1.8. İlköğretimde Program Değişikliklerinin Gereklilikleri

Son yıllarda, eğitim alanında yapılmış birçok araştırma ve incelemeden elde edilen bulgular eğitim-öğretim programlarında değişim ve dönüşümün gerekliliğini ortaya koymuştur. Milli Eğitim Bakanlığı, hem akademik çevrelerin araştırma ve bulgularını, deneyimlerini hem de eğitim camiasının diğer temsilcilerinin görüşlerinden de yararlanarak program geliştirme çalışmalarına başlamıştır. Milli Eğitim Bakanlığı, ilköğretimde program değişikliğinin gerekliliğini 14 maddede ortaya koymuştur.
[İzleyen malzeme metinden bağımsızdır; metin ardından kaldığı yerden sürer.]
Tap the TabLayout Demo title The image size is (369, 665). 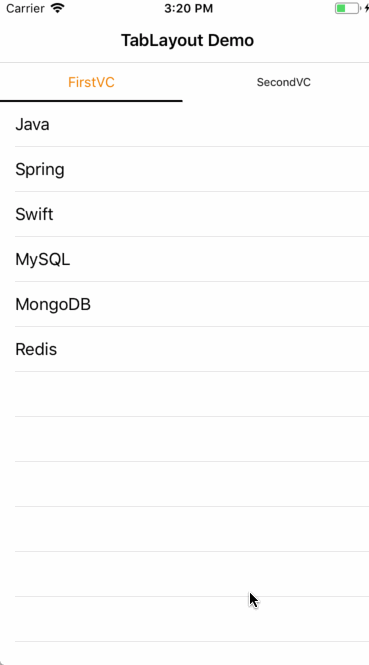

1. Değişik bilim alanlarındaki araştırma bulgularının ve eğitim bilimlerinde öğretme öğrenme anlayışındaki gelişmelerin yöntem ve içerik olarak öğretim programlarına yansıtılması,

2. Eğitimde kaliteyi artırmak ve eşitliği sağlamak,

3. Ekonomiye ve demokrasiye duyarlı bir eğitim ihtiyacı,

4. Bireysel ve ulusal değerlerin küresel değerleri de dikkate alarak geliştirilmesi ihtiyacı,

5. Mevcut öğretim programları uygulamaları kapsamında öğrencilerin çoğunluğunda okula, öğrenmeye, okumaya tepki düzeyinde bir isteksizlik olması,

6. Mevcut öğretim programlarında konuların çok kapsamlı ve ezbere dayalı bilgi yoğunluklu olması nedeniyle, konuların zamanında bitirilememesi ve çoğu zaman sıkıştırılıp öğrenilmeden bitirilmesinin tercih edilmesi,

7. Programda yer alan konuların birçoğunun çocukların yaş ve gelişim düzeylerine uygun olmaktan, onların merak ve ilgilerini karşılamaktan uzak olması,

8. Okulda kazandırılmaya çalışılan yaşantı biçimleri ile gerçek dünyanın çoğu kez uyum içinde olmaması,

9. Sekiz yıllık kesintisiz zorunlu ilköğretim uygulaması ile ilkokul ve ortaokul programları üst üste eklendiği için, temel eğitimde program bütünlüğünün olmaması, 10. Dikey eksende, temel eğitimde birinci sınıftan-sekizinci sınıfa her bir dersin kendi içinde kavram bütünlüğünün olmaması,

11. Yatay eksende, dersler arasında yeterli paralelliğin sağlanmamış olması,

12. Ekonomik ve toplumsal gelişmelerin bir sonucu olarak, bireylerin yaratıcılık, eleştirel düşünme, problem çözme, karar verme, işbirliği yeterliklerini kazanmalarının daha bir önem kazanmış olması,

13. Kendini ifade edebilen, iletişim kurabilen, girişimcilik ruhuna sahip vatandaşlar yetiştirme gerekliliğinin daha baskın konuma gelmesi,

14. Çocuklarımızın, ülke çapında ya da uluslar arası değerlendirmelerde beklenen düzeyde başarı gösterememesi (Karip, 2005, 14).